Have I mentioned how much I love, adore and otherwise respect my husband? Enormously, and more so after that little adventure.

We finally made it onto the highway, and headed south, as we wanted to be in Nice the next day, for the team time trial. We decided to try to make it about halfway there before stopping for the night.

Campervan lesson #1: The fastest routes are usually not free. They pay for those A8 and A5 type highways with toll booths.
Campervan lesson #2: Toll booths have particular tastes, and American-style credit cards without the little metal chip ("puce"😉 on the front are not favorites of these machines. They spit them out at you with a message that I don't fully understand, but is probably something like "Pweanyh. Thees tastes like your Americain plastic cheese. Come back when you have somezing more tasteful." These machines quite like the taste of cash, though aren't interested in making it terribly convenient for you pigs in the campervans to feed it to them. Their little mouths, open for the coins, are way down there where the normal car drivers can hand-feed them. “You in the campervan, you will put your vehicle in park, and contort yourself out the window to feed me. Or your passenger can get out and come around to hand feed me, and my master will shout at you.”

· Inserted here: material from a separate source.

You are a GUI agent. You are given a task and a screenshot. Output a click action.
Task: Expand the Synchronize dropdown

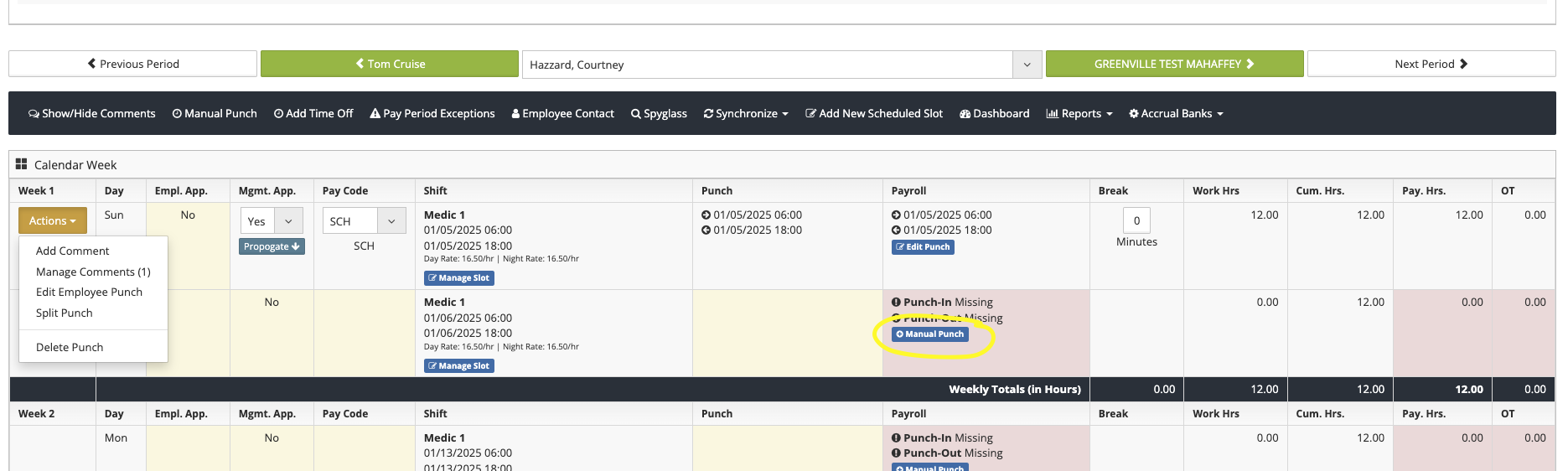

Having learned that most stores aren't open past 7 or 7:30 pm, we pulled off at Vienne to find a Carrefour (a national grocery store chain) to stock up on a few essentials (like dinner, breakfast, paper towels, and beer). We were too late to get an actual baguette, so we settled for a packaged focaccia.

We were aiming for an aire that I'd identified from our book as being near the route, but not a highway rest stop – La Voulte sur Rhone. After a case of mistaken identity (no, that abandoned grocery store parking lot wasn't the right place – it was the still-in-business grocery store parking lot down the road that we wanted), we pulled in for our first night in our campervan. Maybe we need a name for the van.

It was by no means luxurious or cute, but it was quiet, and we had a couple of neighbors, so we felt a tiny bit safer. Dinner was an underwhelming sandwich on what turned out to be a very dry focaccia, but our dessert was lovely. I'd grabbed a basket of the best tiny strawberries I've had since my parents moved away from the house I grew up in. I could have gorged on those, but I stopped myself at about half the basket. Upon turning in, we found that the bed isn't a cushy pillowtop, by any stretch of the imagination. We may find ourselves in need of a massage and a chiropractic adjustment by the end of this trip.